CodeQL queries code as though it were information, which allows developers to compose a query that discovers all the variations of a vulnerability, and afterward share it with others. CodeQL is an open-source semantic code analysis engine that works in two stages. First, as a feature of the compilation of source code into binaries, CodeQL fabricates a database that catches the model of the compiling code.

"For interpreted languages, it parses the source and builds its own abstract syntax tree model, as there is no compiler. Second, once constructed, this database can be queried repeatedly like any other database. The CodeQL language is purpose-built to enable the easy selection of complex code conditions from the database," Microsoft notes. 

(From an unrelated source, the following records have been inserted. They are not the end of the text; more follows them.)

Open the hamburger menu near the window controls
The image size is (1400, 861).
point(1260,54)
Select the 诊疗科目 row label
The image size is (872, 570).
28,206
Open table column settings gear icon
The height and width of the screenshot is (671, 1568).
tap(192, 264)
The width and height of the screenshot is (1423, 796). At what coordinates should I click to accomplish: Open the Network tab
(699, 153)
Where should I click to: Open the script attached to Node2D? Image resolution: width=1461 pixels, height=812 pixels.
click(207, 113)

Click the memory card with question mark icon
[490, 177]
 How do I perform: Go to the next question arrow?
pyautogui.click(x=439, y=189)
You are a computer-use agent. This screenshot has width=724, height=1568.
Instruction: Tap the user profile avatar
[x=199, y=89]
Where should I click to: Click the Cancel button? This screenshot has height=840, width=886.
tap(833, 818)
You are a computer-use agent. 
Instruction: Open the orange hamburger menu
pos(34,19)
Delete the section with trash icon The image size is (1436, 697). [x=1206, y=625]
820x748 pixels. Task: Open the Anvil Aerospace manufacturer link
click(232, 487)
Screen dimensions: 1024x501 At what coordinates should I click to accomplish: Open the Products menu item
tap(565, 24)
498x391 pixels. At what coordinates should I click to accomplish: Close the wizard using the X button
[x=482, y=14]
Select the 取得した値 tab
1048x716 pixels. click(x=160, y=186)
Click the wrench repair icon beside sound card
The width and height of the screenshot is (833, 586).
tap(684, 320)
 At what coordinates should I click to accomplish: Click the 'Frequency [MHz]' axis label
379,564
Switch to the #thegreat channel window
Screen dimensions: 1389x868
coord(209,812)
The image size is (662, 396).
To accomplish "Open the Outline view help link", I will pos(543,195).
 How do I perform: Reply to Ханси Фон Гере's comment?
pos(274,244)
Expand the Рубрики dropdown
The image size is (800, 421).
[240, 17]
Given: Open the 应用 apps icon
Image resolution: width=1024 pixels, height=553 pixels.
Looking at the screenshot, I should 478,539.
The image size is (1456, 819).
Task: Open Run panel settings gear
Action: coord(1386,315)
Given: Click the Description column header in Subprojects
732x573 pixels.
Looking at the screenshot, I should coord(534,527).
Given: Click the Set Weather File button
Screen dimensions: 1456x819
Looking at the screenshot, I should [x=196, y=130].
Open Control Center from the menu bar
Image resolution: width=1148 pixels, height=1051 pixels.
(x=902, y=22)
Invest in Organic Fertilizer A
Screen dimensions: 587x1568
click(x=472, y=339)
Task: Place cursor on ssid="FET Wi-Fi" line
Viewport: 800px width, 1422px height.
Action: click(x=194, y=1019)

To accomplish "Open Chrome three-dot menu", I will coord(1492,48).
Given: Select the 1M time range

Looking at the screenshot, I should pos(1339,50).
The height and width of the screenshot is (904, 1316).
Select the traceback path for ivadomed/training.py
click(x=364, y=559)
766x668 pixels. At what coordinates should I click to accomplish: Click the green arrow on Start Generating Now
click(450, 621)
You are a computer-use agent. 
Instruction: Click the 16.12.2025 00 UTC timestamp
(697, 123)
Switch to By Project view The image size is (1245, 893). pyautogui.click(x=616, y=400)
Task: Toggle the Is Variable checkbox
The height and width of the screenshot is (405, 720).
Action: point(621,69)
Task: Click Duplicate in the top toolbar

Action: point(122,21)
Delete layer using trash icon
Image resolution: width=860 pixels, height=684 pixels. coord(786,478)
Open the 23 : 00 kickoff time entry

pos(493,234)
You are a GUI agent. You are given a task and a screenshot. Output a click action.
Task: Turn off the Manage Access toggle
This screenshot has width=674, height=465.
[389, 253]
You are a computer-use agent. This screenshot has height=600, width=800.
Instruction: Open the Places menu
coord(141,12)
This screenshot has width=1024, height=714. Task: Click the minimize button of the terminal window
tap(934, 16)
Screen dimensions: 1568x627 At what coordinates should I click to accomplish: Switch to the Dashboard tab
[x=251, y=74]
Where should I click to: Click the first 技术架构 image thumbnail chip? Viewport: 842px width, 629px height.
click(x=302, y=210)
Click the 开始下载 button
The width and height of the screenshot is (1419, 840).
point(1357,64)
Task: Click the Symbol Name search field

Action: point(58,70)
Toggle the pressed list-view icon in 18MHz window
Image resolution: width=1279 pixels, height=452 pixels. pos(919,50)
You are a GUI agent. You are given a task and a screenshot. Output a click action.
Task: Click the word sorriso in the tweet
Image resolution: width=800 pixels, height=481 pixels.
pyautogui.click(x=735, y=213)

In a blog post that details how it utilized the CodeQL technique, Microsoft alluded to the SolarWinds assault as Solorigate. For this situation, the attacker got into the remote management software servers of numerous organizations and infused a backdoor into the SolarWinds Orion software update. The attacker modified the binaries in Orion and dispersed them via previously legitimate update channels. This let the assailant remotely perform vindictive activities, such as credential theft, privilege escalation, and lateral movement to steal sensitive information. 

Microsoft said the SolarWinds incident has reminded associations to reflect not just on their readiness to respond to sophisticated attacks, but also the strength of their own codebases. In the blog, Microsoft clarifies its utilization of CodeQL queries to examine its source code at scale and preclude the presence of the code-level indicators of compromise (IoCs) and coding patterns associated with Solorigate.